Break your team into small groups, or break the team down individually to focus on a small/unique area of expertise. Then, delegate accordingly.
Since each group or individual is focused on perfecting one area of the job, tasks are accomplished quickly ,efficiently, and without difficulty. With many groups working on various areas of the overall job, the job gets completed at an accelerated rate.

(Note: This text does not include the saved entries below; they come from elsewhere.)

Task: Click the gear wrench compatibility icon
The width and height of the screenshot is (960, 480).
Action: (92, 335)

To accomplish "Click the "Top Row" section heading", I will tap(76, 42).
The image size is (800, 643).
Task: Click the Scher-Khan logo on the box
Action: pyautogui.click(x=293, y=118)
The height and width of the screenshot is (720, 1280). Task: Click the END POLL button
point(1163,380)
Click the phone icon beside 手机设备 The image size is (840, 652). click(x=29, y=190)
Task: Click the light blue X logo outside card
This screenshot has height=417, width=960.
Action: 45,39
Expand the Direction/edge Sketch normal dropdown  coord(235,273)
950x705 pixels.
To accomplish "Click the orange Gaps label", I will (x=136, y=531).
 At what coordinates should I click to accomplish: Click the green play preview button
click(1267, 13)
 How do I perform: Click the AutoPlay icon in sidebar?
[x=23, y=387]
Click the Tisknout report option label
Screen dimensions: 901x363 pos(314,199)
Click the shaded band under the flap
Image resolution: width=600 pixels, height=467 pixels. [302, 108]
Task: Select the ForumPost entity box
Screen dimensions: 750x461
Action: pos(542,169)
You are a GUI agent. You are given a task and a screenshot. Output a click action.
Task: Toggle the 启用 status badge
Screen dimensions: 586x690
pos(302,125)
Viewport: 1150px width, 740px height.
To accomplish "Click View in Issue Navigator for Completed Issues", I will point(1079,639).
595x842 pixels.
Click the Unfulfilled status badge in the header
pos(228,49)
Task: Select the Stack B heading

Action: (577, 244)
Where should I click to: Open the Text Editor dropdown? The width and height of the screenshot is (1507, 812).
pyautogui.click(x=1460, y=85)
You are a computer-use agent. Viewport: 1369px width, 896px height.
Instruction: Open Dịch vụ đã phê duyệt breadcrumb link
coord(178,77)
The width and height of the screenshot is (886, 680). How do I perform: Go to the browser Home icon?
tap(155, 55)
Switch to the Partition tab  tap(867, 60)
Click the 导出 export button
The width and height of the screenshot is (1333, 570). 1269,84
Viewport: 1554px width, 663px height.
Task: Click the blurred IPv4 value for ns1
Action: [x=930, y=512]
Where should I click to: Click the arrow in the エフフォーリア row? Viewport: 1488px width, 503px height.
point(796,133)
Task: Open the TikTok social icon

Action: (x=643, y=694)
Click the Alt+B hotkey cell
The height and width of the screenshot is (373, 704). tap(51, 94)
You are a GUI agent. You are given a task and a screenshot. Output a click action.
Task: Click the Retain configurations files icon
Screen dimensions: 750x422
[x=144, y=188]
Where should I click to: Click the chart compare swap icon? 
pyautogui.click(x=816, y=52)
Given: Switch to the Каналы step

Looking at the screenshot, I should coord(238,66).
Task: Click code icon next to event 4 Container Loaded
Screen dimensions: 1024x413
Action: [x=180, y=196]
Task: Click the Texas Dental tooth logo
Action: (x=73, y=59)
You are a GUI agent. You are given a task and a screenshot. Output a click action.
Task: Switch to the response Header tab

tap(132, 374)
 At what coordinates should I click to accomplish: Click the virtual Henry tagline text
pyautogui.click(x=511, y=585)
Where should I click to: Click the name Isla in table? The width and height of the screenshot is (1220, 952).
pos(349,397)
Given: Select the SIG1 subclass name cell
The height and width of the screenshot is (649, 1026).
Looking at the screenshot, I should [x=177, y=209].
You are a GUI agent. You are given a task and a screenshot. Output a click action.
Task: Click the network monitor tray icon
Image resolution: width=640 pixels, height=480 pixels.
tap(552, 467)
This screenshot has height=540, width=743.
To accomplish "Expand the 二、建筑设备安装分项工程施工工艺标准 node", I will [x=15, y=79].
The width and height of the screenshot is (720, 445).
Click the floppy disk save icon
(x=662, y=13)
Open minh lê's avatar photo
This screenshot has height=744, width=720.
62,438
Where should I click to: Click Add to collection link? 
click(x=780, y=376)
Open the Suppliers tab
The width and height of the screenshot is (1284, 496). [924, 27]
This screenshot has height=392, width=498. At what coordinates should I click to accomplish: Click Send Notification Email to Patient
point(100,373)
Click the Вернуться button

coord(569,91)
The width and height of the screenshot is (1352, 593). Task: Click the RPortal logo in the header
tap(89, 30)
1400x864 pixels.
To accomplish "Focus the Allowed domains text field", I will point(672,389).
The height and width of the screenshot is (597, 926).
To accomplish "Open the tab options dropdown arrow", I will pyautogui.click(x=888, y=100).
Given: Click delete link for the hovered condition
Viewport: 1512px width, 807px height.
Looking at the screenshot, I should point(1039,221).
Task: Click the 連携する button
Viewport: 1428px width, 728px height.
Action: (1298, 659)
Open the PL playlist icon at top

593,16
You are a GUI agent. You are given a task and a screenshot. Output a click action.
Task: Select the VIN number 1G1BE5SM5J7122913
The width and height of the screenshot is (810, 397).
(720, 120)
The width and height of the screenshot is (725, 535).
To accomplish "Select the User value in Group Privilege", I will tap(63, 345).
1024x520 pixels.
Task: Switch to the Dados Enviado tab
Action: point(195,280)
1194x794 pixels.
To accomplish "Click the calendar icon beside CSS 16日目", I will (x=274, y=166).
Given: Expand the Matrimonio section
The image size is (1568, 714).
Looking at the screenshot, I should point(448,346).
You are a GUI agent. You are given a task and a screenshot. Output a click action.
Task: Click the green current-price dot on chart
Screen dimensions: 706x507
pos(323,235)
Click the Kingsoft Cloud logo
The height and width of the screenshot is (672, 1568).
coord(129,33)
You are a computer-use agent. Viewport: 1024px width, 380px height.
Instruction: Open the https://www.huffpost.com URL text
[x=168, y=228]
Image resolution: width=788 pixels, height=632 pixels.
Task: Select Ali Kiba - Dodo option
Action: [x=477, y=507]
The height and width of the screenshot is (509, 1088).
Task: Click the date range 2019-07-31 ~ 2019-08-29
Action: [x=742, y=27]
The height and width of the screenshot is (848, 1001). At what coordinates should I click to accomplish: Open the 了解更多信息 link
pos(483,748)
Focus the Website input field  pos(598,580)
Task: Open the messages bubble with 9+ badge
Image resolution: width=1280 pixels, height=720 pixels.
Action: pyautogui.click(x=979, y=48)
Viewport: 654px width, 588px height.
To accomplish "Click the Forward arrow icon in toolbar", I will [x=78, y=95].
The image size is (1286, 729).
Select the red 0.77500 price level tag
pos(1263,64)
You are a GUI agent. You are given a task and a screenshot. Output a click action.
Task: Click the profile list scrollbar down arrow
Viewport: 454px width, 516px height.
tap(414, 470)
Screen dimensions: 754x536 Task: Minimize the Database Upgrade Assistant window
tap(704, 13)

Conduct a daily scrum meeting each day during the sprint period to ensure things are on track.
Tools That Can Help
Remembering everything you’ve done over the course of the day is tough during a sprint period. With so many items coming in and out of your inbox, and on and off of your desk, it may be hard to gather your thoughts before the rapid-fire daily scrum meeting.
But have no fear, Priority Matrix is here!
Priority Matrix is a collaboration tool built to help you work more efficiently and keep projects on track. Along with quick delegation capabilities to help you break down the work-load of a two week sprint, Priority Matrix provides “daily reports” at the touch of a button.
Simply click to see everything you’ve added to your to-do list, modified, or checked off as done within the past 24 hours. Pull it up at your daily scrum meeting to facilitate meeting success.
Try it With Your Team
If you feel you’ve hit a slump, or there’s a looming project hanging over your head, arrange a two-week sprint with your team. Get ready to make serious dents in long term projects.